**Assigned task:** Set down all of the data again, character for character.

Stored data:
----

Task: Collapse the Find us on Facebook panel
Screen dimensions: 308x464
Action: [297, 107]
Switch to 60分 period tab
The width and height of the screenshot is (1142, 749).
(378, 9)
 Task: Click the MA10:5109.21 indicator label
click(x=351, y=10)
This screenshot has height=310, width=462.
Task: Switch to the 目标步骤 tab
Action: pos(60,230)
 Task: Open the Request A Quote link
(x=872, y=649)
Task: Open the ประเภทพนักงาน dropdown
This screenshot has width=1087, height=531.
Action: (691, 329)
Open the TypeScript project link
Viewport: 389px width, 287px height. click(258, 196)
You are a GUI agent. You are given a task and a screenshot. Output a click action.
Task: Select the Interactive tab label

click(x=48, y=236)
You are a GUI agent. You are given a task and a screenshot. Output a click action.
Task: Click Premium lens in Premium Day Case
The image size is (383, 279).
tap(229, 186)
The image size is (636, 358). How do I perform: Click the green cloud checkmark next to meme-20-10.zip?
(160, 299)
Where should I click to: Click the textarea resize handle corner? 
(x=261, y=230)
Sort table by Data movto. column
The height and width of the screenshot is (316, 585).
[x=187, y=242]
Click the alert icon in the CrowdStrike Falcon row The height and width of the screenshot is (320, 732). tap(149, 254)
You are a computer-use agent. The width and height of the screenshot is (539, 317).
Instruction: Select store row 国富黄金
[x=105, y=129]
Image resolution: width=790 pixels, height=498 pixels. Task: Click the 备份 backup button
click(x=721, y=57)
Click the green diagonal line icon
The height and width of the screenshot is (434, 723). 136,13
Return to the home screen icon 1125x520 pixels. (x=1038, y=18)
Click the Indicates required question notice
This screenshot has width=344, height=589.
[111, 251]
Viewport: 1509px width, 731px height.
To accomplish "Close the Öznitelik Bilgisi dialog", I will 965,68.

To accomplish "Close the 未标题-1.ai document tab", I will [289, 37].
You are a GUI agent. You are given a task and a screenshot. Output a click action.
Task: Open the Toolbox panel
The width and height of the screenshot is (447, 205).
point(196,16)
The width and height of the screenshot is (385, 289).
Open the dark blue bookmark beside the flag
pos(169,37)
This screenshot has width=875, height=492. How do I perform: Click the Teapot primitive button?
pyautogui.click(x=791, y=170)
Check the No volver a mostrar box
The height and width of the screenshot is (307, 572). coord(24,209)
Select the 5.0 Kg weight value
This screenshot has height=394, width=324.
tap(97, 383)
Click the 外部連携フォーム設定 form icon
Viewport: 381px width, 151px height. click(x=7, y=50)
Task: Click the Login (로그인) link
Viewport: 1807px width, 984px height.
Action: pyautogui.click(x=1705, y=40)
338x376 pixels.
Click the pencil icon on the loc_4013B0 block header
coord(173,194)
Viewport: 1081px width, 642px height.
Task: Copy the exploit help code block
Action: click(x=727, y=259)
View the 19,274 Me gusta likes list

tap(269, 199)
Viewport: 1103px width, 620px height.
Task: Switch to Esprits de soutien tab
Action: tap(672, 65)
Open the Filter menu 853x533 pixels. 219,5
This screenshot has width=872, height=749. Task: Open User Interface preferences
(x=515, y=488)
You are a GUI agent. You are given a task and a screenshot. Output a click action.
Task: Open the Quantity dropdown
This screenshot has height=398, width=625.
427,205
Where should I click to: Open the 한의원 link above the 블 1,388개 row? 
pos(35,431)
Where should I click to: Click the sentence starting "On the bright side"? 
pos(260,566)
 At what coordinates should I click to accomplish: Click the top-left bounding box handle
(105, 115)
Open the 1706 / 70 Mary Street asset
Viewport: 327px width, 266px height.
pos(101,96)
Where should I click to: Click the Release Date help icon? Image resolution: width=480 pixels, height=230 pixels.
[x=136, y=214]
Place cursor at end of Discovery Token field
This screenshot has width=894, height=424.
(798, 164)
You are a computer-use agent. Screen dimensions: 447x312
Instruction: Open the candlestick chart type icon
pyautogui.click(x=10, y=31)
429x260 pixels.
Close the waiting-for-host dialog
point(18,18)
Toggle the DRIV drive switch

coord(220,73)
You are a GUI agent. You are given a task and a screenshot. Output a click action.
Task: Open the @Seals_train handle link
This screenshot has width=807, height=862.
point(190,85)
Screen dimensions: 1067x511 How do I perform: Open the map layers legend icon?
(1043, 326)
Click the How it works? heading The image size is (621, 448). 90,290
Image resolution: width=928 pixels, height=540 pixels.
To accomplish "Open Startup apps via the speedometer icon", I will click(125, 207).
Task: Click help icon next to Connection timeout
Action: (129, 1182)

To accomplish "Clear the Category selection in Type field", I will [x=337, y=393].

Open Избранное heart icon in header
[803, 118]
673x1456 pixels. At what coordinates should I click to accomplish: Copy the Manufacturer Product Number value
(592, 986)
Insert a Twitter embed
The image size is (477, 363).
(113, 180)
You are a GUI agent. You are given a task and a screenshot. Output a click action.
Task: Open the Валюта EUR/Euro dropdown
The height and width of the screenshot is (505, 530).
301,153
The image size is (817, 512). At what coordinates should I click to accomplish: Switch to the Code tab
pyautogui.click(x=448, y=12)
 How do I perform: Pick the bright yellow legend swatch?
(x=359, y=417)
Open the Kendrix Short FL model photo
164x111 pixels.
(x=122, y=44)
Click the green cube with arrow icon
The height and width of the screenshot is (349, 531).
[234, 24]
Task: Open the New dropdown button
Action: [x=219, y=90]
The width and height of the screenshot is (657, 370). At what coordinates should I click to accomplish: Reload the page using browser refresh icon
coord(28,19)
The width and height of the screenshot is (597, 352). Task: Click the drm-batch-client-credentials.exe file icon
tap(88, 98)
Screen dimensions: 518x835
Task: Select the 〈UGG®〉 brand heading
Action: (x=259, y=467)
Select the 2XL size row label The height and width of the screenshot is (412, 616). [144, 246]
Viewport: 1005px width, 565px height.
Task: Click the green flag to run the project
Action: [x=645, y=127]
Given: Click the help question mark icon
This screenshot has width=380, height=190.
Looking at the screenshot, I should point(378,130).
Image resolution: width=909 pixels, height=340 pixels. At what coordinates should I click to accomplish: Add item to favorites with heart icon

----

**Problem solution:**
Task: Collapse the Find us on Facebook panel
Screen dimensions: 308x464
Action: [297, 107]
Switch to 60分 period tab
The width and height of the screenshot is (1142, 749).
(378, 9)
 Task: Click the MA10:5109.21 indicator label
click(x=351, y=10)
This screenshot has height=310, width=462.
Task: Switch to the 目标步骤 tab
Action: pos(60,230)
 Task: Open the Request A Quote link
(x=872, y=649)
Task: Open the ประเภทพนักงาน dropdown
This screenshot has width=1087, height=531.
Action: (691, 329)
Open the TypeScript project link
Viewport: 389px width, 287px height. click(258, 196)
You are a GUI agent. You are given a task and a screenshot. Output a click action.
Task: Select the Interactive tab label

click(x=48, y=236)
You are a GUI agent. You are given a task and a screenshot. Output a click action.
Task: Click Premium lens in Premium Day Case
The image size is (383, 279).
tap(229, 186)
The image size is (636, 358). How do I perform: Click the green cloud checkmark next to meme-20-10.zip?
(160, 299)
Where should I click to: Click the textarea resize handle corner? 
(x=261, y=230)
Sort table by Data movto. column
The height and width of the screenshot is (316, 585).
[x=187, y=242]
Click the alert icon in the CrowdStrike Falcon row The height and width of the screenshot is (320, 732). tap(149, 254)
You are a computer-use agent. The width and height of the screenshot is (539, 317).
Instruction: Select store row 国富黄金
[x=105, y=129]
Image resolution: width=790 pixels, height=498 pixels. Task: Click the 备份 backup button
click(x=721, y=57)
Click the green diagonal line icon
The height and width of the screenshot is (434, 723). 136,13
Return to the home screen icon 1125x520 pixels. (x=1038, y=18)
Click the Indicates required question notice
This screenshot has width=344, height=589.
[111, 251]
Viewport: 1509px width, 731px height.
To accomplish "Close the Öznitelik Bilgisi dialog", I will 965,68.

To accomplish "Close the 未标题-1.ai document tab", I will [289, 37].
You are a GUI agent. You are given a task and a screenshot. Output a click action.
Task: Open the Toolbox panel
The width and height of the screenshot is (447, 205).
point(196,16)
The width and height of the screenshot is (385, 289).
Open the dark blue bookmark beside the flag
pos(169,37)
This screenshot has width=875, height=492. How do I perform: Click the Teapot primitive button?
pyautogui.click(x=791, y=170)
Check the No volver a mostrar box
The height and width of the screenshot is (307, 572). coord(24,209)
Select the 5.0 Kg weight value
This screenshot has height=394, width=324.
tap(97, 383)
Click the 外部連携フォーム設定 form icon
Viewport: 381px width, 151px height. click(x=7, y=50)
Task: Click the Login (로그인) link
Viewport: 1807px width, 984px height.
Action: pyautogui.click(x=1705, y=40)
338x376 pixels.
Click the pencil icon on the loc_4013B0 block header
coord(173,194)
Viewport: 1081px width, 642px height.
Task: Copy the exploit help code block
Action: click(x=727, y=259)
View the 19,274 Me gusta likes list

tap(269, 199)
Viewport: 1103px width, 620px height.
Task: Switch to Esprits de soutien tab
Action: tap(672, 65)
Open the Filter menu 853x533 pixels. 219,5
This screenshot has width=872, height=749. Task: Open User Interface preferences
(x=515, y=488)
You are a GUI agent. You are given a task and a screenshot. Output a click action.
Task: Open the Quantity dropdown
This screenshot has height=398, width=625.
427,205
Where should I click to: Open the 한의원 link above the 블 1,388개 row? 
pos(35,431)
Where should I click to: Click the sentence starting "On the bright side"? 
pos(260,566)
 At what coordinates should I click to accomplish: Click the top-left bounding box handle
(105, 115)
Open the 1706 / 70 Mary Street asset
Viewport: 327px width, 266px height.
pos(101,96)
Where should I click to: Click the Release Date help icon? Image resolution: width=480 pixels, height=230 pixels.
[x=136, y=214]
Place cursor at end of Discovery Token field
This screenshot has width=894, height=424.
(798, 164)
You are a computer-use agent. Screen dimensions: 447x312
Instruction: Open the candlestick chart type icon
pyautogui.click(x=10, y=31)
429x260 pixels.
Close the waiting-for-host dialog
point(18,18)
Toggle the DRIV drive switch

coord(220,73)
You are a GUI agent. You are given a task and a screenshot. Output a click action.
Task: Open the @Seals_train handle link
This screenshot has width=807, height=862.
point(190,85)
Screen dimensions: 1067x511 How do I perform: Open the map layers legend icon?
(1043, 326)
Click the How it works? heading The image size is (621, 448). 90,290
Image resolution: width=928 pixels, height=540 pixels.
To accomplish "Open Startup apps via the speedometer icon", I will click(125, 207).
Task: Click help icon next to Connection timeout
Action: (129, 1182)

To accomplish "Clear the Category selection in Type field", I will [x=337, y=393].

Open Избранное heart icon in header
[803, 118]
673x1456 pixels. At what coordinates should I click to accomplish: Copy the Manufacturer Product Number value
(592, 986)
Insert a Twitter embed
The image size is (477, 363).
(113, 180)
You are a GUI agent. You are given a task and a screenshot. Output a click action.
Task: Open the Валюта EUR/Euro dropdown
The height and width of the screenshot is (505, 530).
301,153
The image size is (817, 512). At what coordinates should I click to accomplish: Switch to the Code tab
pyautogui.click(x=448, y=12)
 How do I perform: Pick the bright yellow legend swatch?
(x=359, y=417)
Open the Kendrix Short FL model photo
164x111 pixels.
(x=122, y=44)
Click the green cube with arrow icon
The height and width of the screenshot is (349, 531).
[234, 24]
Task: Open the New dropdown button
Action: [x=219, y=90]
The width and height of the screenshot is (657, 370). At what coordinates should I click to accomplish: Reload the page using browser refresh icon
coord(28,19)
The width and height of the screenshot is (597, 352). Task: Click the drm-batch-client-credentials.exe file icon
tap(88, 98)
Screen dimensions: 518x835
Task: Select the 〈UGG®〉 brand heading
Action: (x=259, y=467)
Select the 2XL size row label The height and width of the screenshot is (412, 616). [144, 246]
Viewport: 1005px width, 565px height.
Task: Click the green flag to run the project
Action: [x=645, y=127]
Given: Click the help question mark icon
This screenshot has width=380, height=190.
Looking at the screenshot, I should point(378,130).
Image resolution: width=909 pixels, height=340 pixels. At what coordinates should I click to accomplish: Add item to favorites with heart icon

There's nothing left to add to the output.